3. 3 Read the verdict first: The Triangle type row at the top of the result panel says Obtuse, Right, or Acute. A Right or Acute verdict means the triangle is not obtuse, even though the angles, area, and perimeter are still returned.
4. 4 Use the angles and longest side: Copy the largest, middle, and smallest angles into a worksheet, and use the longest side as the side opposite the largest angle in a follow-up calculation.

A surveyor measures a lot corner with sides 4 m, 5 m, and 7 m. Enter a = 4, b = 5, c = 7. The calculator returns verdict Obtuse, largest angle 101.54°, middle 44.42°, smallest 34.05°, longest side 7, area 9.80 square meters, and perimeter 16 m.

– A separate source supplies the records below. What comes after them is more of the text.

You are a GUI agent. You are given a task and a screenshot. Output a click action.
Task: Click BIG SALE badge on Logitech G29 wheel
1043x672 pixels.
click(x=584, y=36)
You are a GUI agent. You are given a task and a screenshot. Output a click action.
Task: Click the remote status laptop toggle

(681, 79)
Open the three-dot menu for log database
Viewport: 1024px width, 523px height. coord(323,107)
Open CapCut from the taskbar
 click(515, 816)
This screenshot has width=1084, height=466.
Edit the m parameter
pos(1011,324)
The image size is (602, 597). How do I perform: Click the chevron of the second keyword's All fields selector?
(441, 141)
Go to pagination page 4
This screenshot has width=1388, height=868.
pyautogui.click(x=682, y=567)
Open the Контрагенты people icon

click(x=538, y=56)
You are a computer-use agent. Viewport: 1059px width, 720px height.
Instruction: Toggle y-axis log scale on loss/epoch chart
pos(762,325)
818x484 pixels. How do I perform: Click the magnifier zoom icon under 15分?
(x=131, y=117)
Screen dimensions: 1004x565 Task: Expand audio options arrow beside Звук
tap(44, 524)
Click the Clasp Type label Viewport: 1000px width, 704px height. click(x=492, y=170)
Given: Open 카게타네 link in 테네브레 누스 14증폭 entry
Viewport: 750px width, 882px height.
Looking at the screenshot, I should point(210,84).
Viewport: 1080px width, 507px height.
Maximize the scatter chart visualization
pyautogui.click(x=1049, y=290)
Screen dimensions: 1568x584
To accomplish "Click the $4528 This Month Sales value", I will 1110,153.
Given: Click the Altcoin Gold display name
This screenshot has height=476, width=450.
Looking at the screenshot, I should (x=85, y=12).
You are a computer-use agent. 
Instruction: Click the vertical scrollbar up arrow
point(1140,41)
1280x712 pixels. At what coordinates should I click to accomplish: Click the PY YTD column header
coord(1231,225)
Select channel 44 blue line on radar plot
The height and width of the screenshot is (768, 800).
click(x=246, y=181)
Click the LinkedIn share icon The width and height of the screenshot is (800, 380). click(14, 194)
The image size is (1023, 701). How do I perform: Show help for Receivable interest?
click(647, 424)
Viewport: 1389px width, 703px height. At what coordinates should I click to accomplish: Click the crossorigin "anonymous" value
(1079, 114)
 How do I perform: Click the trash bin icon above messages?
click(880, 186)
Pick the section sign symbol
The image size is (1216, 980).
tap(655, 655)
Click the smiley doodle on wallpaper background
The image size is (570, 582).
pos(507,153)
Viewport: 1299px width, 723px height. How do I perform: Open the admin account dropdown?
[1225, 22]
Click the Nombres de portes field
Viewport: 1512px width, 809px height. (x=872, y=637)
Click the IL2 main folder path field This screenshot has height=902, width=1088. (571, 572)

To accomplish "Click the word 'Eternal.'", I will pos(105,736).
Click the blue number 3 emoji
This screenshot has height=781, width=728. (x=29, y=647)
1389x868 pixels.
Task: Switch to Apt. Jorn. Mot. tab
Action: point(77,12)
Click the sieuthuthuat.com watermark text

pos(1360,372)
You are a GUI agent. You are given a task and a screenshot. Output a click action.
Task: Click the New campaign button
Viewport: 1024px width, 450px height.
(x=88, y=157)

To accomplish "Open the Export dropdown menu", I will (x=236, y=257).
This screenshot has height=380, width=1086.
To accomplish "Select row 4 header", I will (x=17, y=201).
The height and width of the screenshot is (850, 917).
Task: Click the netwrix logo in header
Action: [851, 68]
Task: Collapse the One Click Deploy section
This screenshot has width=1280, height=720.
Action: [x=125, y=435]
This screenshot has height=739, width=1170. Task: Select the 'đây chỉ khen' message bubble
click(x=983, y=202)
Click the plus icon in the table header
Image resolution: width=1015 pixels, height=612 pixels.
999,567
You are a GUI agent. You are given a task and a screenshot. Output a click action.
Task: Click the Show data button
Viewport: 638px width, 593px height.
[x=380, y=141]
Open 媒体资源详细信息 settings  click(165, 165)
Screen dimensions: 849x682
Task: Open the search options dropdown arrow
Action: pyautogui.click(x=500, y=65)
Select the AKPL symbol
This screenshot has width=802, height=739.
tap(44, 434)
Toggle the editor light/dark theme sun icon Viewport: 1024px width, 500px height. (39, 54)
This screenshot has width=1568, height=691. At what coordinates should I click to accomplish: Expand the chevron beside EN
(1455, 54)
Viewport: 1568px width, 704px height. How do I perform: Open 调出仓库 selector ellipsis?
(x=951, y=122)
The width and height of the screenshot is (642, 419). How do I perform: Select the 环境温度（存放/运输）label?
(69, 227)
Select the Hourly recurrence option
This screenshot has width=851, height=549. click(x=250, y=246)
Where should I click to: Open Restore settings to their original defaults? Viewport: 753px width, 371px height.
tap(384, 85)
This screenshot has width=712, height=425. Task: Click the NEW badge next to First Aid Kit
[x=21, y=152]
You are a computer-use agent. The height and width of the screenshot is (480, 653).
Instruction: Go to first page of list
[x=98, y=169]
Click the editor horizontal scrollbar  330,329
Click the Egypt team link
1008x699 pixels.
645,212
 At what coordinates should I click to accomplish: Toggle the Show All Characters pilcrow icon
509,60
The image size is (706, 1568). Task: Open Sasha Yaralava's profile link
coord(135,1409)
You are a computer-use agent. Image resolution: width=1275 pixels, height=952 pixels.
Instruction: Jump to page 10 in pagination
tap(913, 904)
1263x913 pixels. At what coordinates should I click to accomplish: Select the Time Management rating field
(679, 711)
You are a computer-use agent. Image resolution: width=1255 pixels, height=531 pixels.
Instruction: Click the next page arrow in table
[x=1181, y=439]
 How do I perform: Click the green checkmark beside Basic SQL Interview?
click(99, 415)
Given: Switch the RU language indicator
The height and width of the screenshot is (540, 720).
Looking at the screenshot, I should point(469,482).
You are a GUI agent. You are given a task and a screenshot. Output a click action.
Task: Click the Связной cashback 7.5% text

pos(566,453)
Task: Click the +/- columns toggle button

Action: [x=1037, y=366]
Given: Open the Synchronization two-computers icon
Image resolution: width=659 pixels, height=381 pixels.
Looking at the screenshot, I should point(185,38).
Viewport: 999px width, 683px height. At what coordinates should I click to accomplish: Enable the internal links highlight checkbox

When the three sides need to be cross-checked against the SSS, SAS, or ASA solution of an oblique triangle, the Oblique Triangle Calculator handles the same input cases in a single form using the law of sines and the law of cosines.

Putting the verdict, the three angles, the longest side, the area, and the perimeter in one panel turns a three-side measurement into a complete answer.

• • Verdict from the squares test: The Triangle type row reads Obtuse, Right, or Acute, so the user does not compute three cosines by hand and compare each to 90 degrees.
• • All three angles from three sides: The law of cosines runs once per angle, so the full angle set appears together with the largest angle labeled as the obtuse one when the verdict is Obtuse.
• • Longest side identified: The longest side is named explicitly, and it is always the side opposite the largest angle, which makes follow-up roof, fence, or deck calculations straightforward.
• • Area and perimeter included: Heron's formula and the side sum run in the same pass, so coverage, fencing, and trim work share the same source of truth as the obtuse verdict.

If the triangle is part of a larger design, the area feeds material coverage and the perimeter feeds trim or fencing.

When the three sides are all different, the Scalene Triangle Area Calculator is the matching scalene-area page that uses the same Heron's formula on unequal sides and is a quick way to recheck the area output.

A few input choices and assumptions decide whether the verdict and the area match the triangle you are trying to solve.

• • The calculator accepts side lengths only. If the input is one side and two angles, or two sides and a non-included angle, an extra conversion step is needed that this tool does not perform.
• • The verdict uses the strict mathematical definition of obtuse. A triangle that lands at 90.01 is labelled obtuse, and one that lands at 89.99 is labelled acute. Treat 90 plus or minus a small tolerance as the boundary.

If the sides come from a drawing, double-check whether the values are edge-to-edge or include a wall or material thickness before entering the sides.

According to Wolfram MathWorld, an obtuse triangle has exactly one interior angle greater than 90 degrees and the side opposite that angle is the longest side

According to Wolfram MathWorld, the area of a triangle with sides a, b, c is sqrt(s(s-a)(s-b)(s-c)) where s is the semi-perimeter (a + b + c) / 2

When the same worksheet also needs an area for a triangle where one side and the height are known rather than all three sides, the Triangle Area Calculator covers that base-and-height path in the same math-conversion cluster.